The second largest asset of his early career came indirectly from vaudeville. He married a Kansas City usherette named Edna Stilwell, a hardheaded girl who managed his business affairs so well that she continued to do so for five years after they were divorced and he married Girl-about-Hollywood Georgia Davis. But even as Edna helped guide him toward the stability of oil wells and real estate holdings (he even owns his own film studio now), she could not overcome his deeper fears. According to a friend, Skelton feels that vague assailants known as “they” have always been after him. He once went around with a suitcase full of cash, explaining: “They won’t get this away from me.”

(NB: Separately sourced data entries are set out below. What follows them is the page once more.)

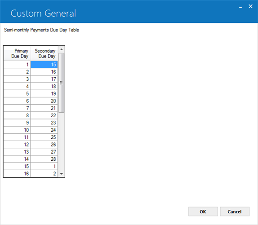258x225 pixels.
Task: Minimize the Custom General window
Action: tap(240, 7)
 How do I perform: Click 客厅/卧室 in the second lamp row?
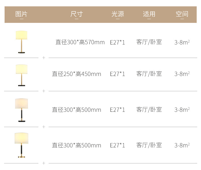coord(149,74)
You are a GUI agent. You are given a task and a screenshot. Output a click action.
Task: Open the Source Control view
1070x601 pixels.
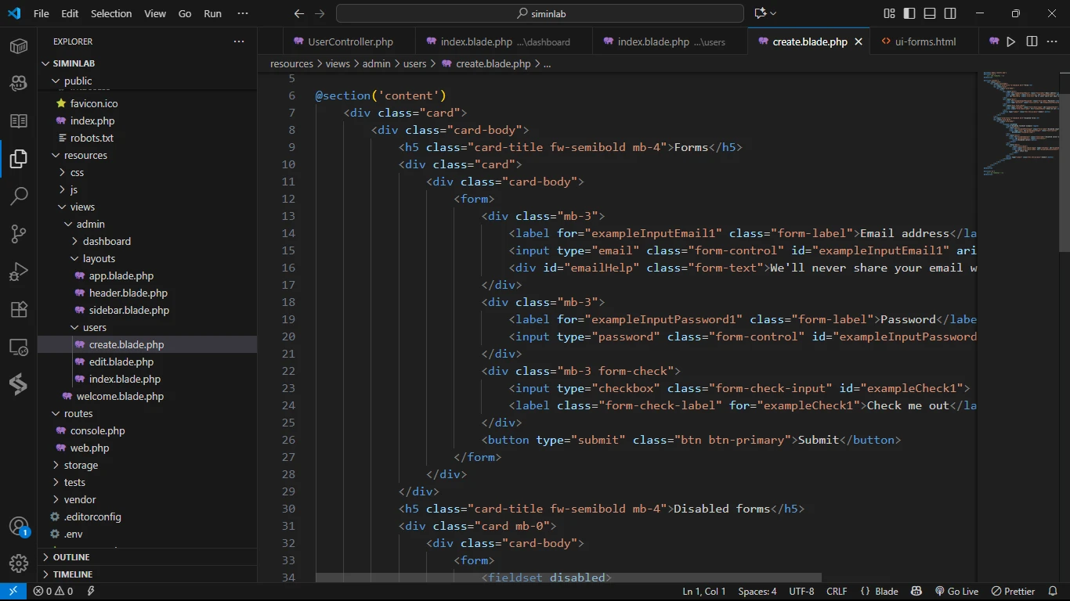19,233
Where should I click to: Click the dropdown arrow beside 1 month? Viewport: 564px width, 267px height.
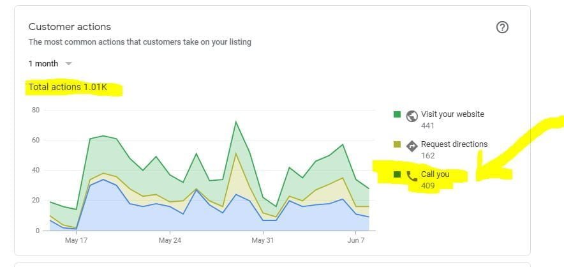point(69,64)
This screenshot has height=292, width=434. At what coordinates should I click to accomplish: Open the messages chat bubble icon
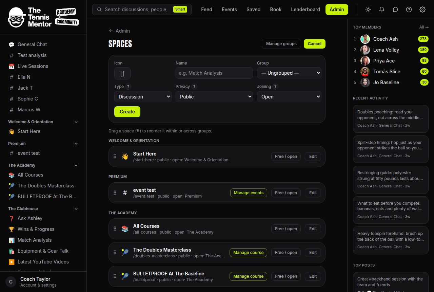point(395,10)
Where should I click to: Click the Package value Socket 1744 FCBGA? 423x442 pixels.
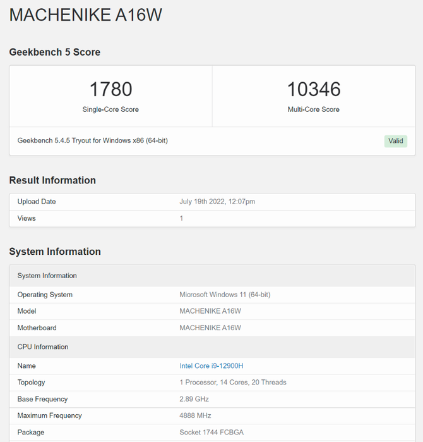pos(212,433)
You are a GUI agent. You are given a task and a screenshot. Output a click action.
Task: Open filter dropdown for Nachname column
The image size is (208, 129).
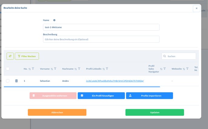[x=79, y=69]
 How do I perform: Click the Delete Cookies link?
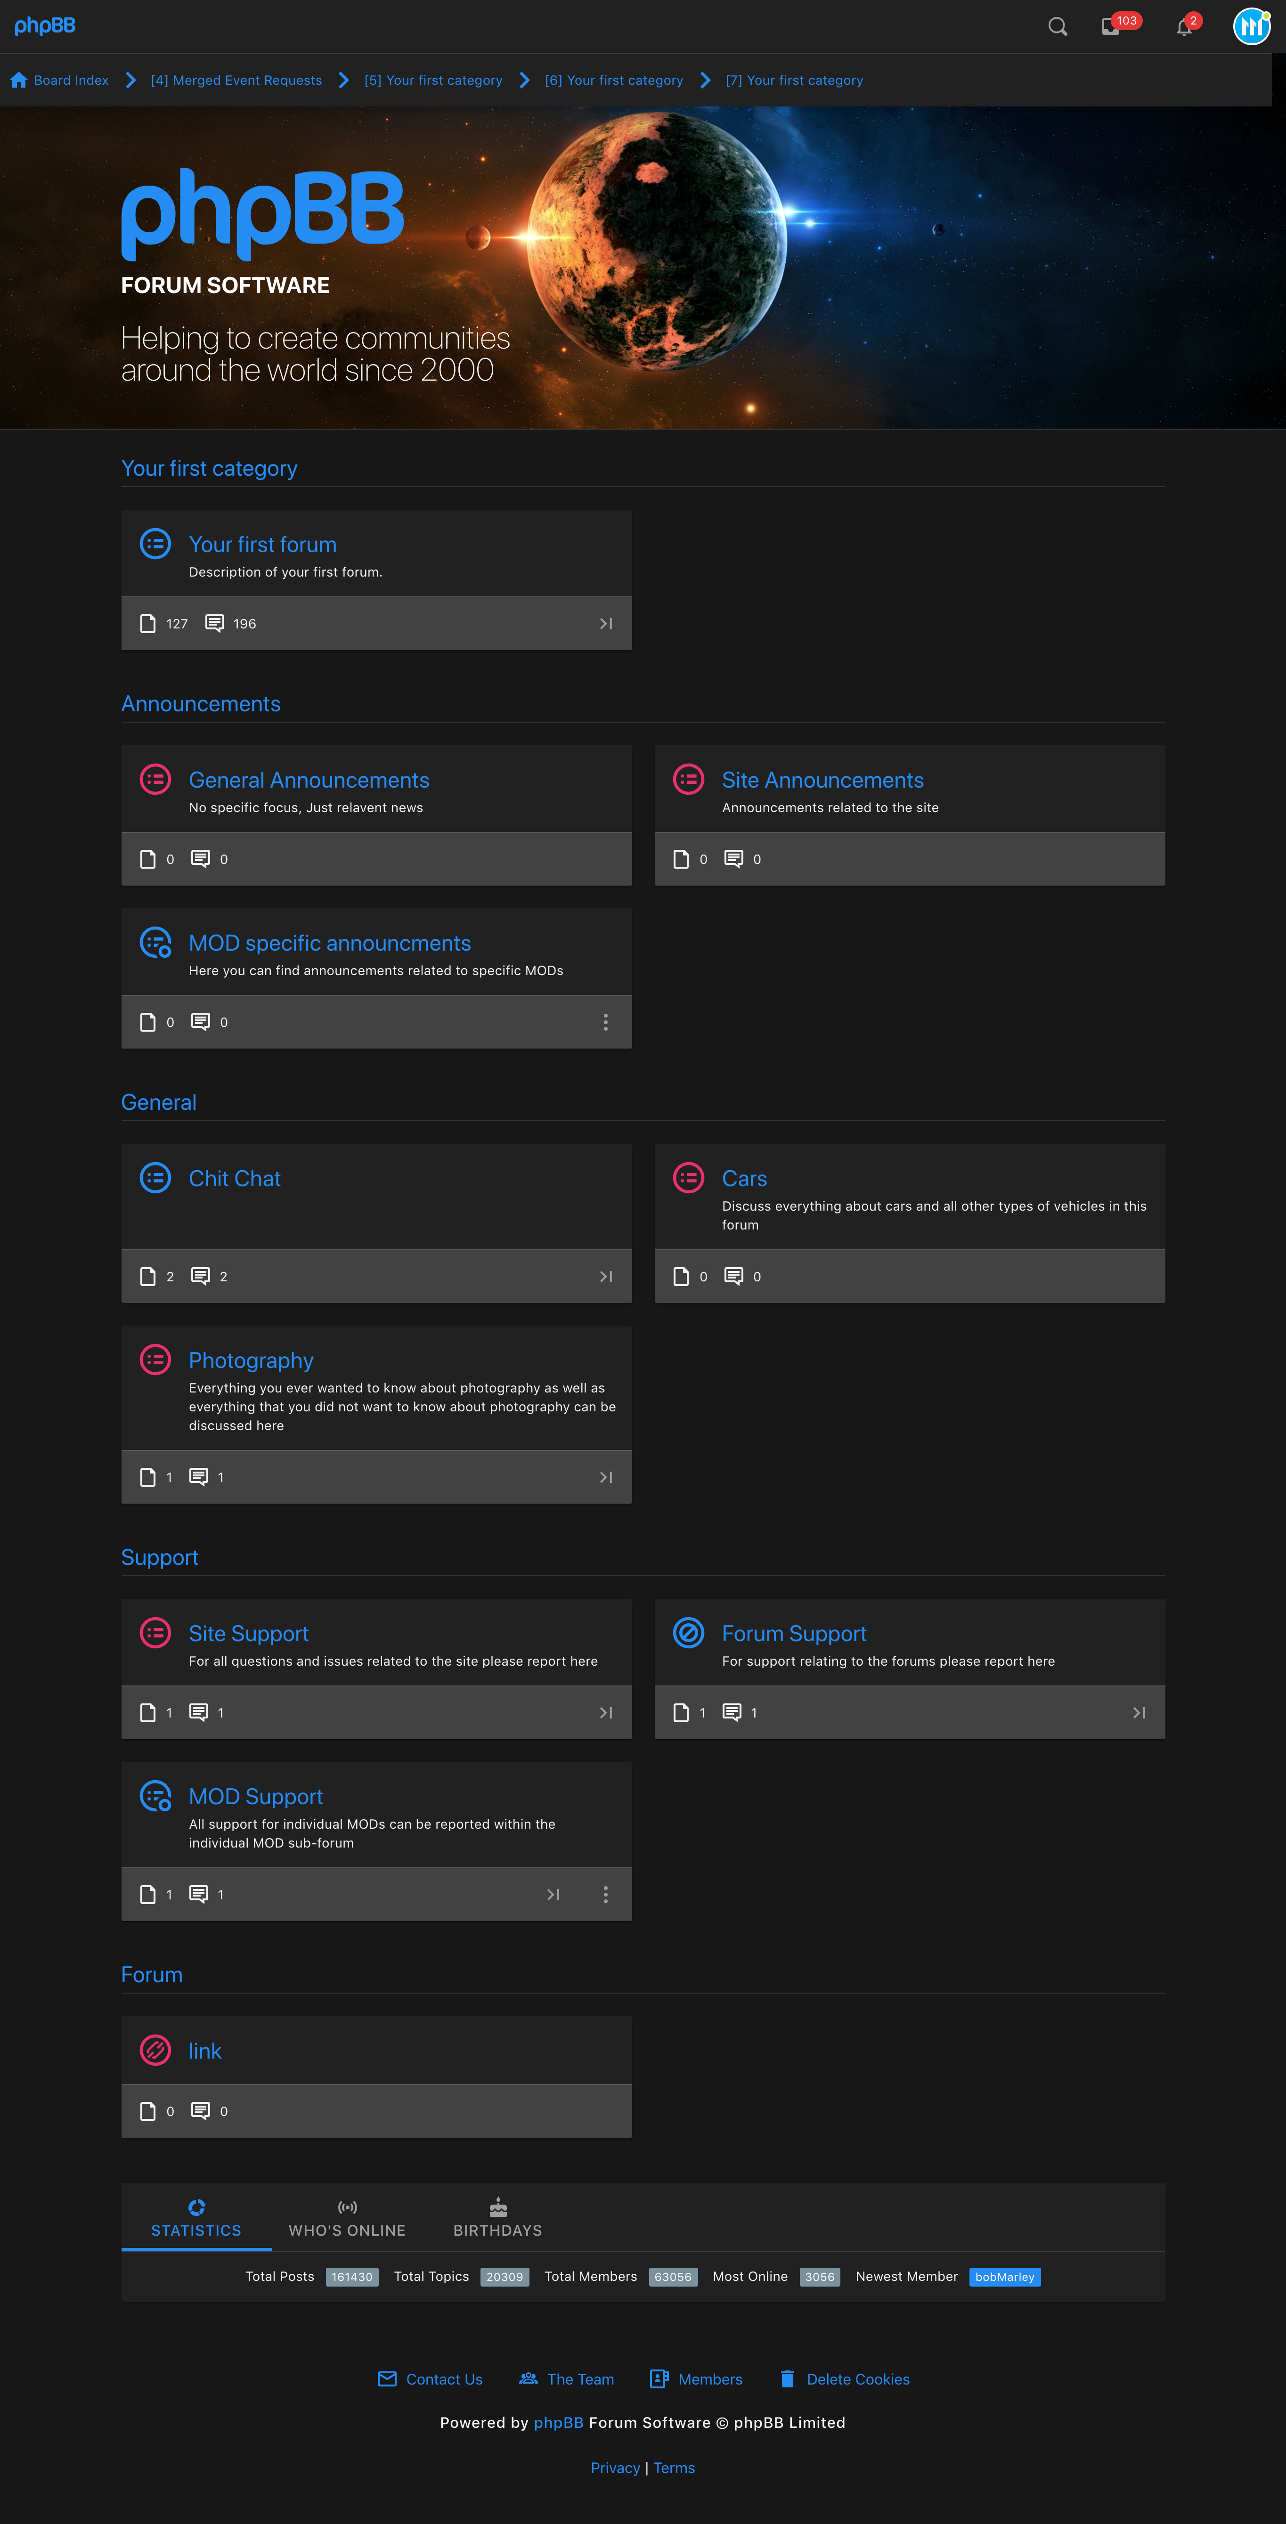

Soundest Proof. Between Edna and Georgia, Skelton filled in with alcohol, but now drinks very little and does not smoke, although he almost always has a cigar with him and manages to chew up some 25 to 30 stogies a day. Nor does he gamble—in public—since that might disillusion his followers. When he is in Las Vegas, the hotel management installs a slot machine in his room, last month turned back to him $350 he had lost while playing his enormously successful engagement at The Sands.

Skelton has 22 Bibles, has studied assorted Oriental and Occidental faiths, often says that he believes all people are placed on earth by God for a purpose and that his is to make people laugh. The soundest proof of this, as he sees it, comes when small children approach him after shows, and climb silently into his lap. A master malapropist, Skelton perhaps sums up what draws children and all people to him when he speaks of “extra-sensitive perception.” His troubled life has given him the sensitivity that has made him a great clown. “I’ve got the sixth sense,” he admits, “but I don’t have the other five.”